AI Dubbing

Overview

AI Dubbing is a toolkit for multilingual dubbing of videos and audio. The pipeline combines WhisperX-based transcription, optional speaker diarization, and multiple TTS models to produce the final track. The main_app.py Flask front-end exposes runnable steps from a script catalog generated automatically from the modules under scripts/, so the whole workflow can be orchestrated from a single UI.

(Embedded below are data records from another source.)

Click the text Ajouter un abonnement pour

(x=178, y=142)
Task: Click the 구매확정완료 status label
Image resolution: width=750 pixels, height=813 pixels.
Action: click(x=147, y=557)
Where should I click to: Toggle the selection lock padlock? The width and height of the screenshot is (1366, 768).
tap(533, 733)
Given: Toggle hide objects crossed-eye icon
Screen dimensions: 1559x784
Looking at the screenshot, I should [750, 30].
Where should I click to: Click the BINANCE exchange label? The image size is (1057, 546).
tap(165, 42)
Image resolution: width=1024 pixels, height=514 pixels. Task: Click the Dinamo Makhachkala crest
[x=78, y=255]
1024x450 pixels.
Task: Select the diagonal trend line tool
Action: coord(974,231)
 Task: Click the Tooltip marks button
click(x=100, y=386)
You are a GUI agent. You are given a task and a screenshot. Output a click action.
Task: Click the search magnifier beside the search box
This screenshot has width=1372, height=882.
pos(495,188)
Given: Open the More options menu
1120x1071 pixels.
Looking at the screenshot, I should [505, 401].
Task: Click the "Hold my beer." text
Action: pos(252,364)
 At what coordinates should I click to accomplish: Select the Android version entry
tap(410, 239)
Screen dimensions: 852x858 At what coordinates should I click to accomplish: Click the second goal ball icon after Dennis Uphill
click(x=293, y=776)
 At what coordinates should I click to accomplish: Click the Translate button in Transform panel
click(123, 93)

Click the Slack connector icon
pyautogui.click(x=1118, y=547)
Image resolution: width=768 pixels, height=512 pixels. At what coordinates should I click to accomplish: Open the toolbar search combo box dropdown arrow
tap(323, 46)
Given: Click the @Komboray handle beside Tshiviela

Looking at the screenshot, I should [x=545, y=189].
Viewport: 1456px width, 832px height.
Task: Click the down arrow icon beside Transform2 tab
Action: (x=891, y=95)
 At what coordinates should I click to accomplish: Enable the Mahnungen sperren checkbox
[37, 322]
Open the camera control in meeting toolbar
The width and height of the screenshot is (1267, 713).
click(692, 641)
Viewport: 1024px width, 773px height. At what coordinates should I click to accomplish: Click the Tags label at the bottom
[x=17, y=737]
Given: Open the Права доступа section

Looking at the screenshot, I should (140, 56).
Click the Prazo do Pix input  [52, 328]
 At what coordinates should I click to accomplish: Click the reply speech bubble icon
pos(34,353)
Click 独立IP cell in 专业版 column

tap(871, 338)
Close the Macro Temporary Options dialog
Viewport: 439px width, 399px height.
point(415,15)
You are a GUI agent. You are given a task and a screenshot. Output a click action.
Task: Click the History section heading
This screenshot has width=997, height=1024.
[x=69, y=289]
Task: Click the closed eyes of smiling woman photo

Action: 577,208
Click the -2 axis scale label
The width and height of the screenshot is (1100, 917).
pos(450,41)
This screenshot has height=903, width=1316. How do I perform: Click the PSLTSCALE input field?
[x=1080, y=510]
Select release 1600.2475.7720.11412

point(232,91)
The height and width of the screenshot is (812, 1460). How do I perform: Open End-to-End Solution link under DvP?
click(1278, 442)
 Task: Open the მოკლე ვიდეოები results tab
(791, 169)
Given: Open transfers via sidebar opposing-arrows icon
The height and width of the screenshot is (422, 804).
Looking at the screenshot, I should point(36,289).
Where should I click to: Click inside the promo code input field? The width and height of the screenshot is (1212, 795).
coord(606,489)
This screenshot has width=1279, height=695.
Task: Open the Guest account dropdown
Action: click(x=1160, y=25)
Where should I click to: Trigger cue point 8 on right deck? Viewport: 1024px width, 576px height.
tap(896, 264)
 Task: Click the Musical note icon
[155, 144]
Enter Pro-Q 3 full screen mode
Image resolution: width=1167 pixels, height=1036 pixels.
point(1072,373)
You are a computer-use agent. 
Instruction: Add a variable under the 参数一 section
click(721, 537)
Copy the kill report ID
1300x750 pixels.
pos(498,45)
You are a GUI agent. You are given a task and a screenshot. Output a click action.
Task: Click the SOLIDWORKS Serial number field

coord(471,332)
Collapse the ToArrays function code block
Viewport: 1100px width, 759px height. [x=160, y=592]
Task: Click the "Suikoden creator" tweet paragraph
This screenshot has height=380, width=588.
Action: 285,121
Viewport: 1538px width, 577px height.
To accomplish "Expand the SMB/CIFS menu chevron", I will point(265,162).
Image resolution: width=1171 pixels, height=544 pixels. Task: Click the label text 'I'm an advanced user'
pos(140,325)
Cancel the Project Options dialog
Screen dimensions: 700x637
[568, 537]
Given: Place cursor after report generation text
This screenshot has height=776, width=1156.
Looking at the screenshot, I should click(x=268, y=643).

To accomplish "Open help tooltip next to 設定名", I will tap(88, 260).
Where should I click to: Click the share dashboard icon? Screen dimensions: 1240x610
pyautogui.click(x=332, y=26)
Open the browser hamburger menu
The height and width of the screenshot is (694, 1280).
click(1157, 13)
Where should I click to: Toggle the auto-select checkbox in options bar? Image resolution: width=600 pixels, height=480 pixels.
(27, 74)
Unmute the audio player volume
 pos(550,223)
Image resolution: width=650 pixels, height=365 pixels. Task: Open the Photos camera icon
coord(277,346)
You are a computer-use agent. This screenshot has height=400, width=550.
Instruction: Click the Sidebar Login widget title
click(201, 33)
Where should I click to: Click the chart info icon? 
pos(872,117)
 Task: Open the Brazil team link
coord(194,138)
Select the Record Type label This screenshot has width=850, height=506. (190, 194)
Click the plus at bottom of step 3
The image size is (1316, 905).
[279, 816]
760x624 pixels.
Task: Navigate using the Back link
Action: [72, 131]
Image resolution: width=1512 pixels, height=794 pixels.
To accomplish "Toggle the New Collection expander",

Installation and Environment Setup

Install the base sync conda environment by following the sync-linux setup guide; this is the primary workflow environment.
Provision the specialized environments as needed (every guide targets Ubuntu 24.04):
- whisperx-linux setup guide – for multi-GPU WhisperX ASR and alignment.
- nemo-linux setup guide – for NVIDIA NeMo-based Canary/Parakeet ASR and diarization.
- f5-tts-linux setup guide – for F5-TTS models and the related normalization helpers.
- vibevoice-linux setup guide – for running the VibeVoice TTS pipeline.
- demucs-linux setup guide – for Demucs/MDX speech-background separation.
Always launch main_app.py from the sync environment; the remaining specialized environments are activated automatically by the application when needed.

Model and API Preparation

Update /anaconda3/envs/whisperx/lib/python3.10/site-packages/whisperx/alignment.py to point to more accurate default alignment models; this improves timeline precision during transcription.
For F5-TTS, copy your model.pt, vocab.txt, and model_conf.json into the appropriate TTS/XXX subdirectory. Configuration templates are available in the TTS folder.
For VibeVoice, change into the TTS directory and clone the desired Hugging Face repository, for example: git clone https://huggingface.co/sarpba/VibeVoice-large-HUN.
Optionally, create a Hugging Face account, accept the Pyannote Speaker Diarization 3.1 license, and securely store a read-only API token: https://huggingface.co/pyannote/speaker-diarization-3.1
Register for a DeepL account, enable the free API tier, and generate an API key.
Create an ElevenLabs account to access the ASR module; the free tier provides roughly 2 to 3 hours of credits per month.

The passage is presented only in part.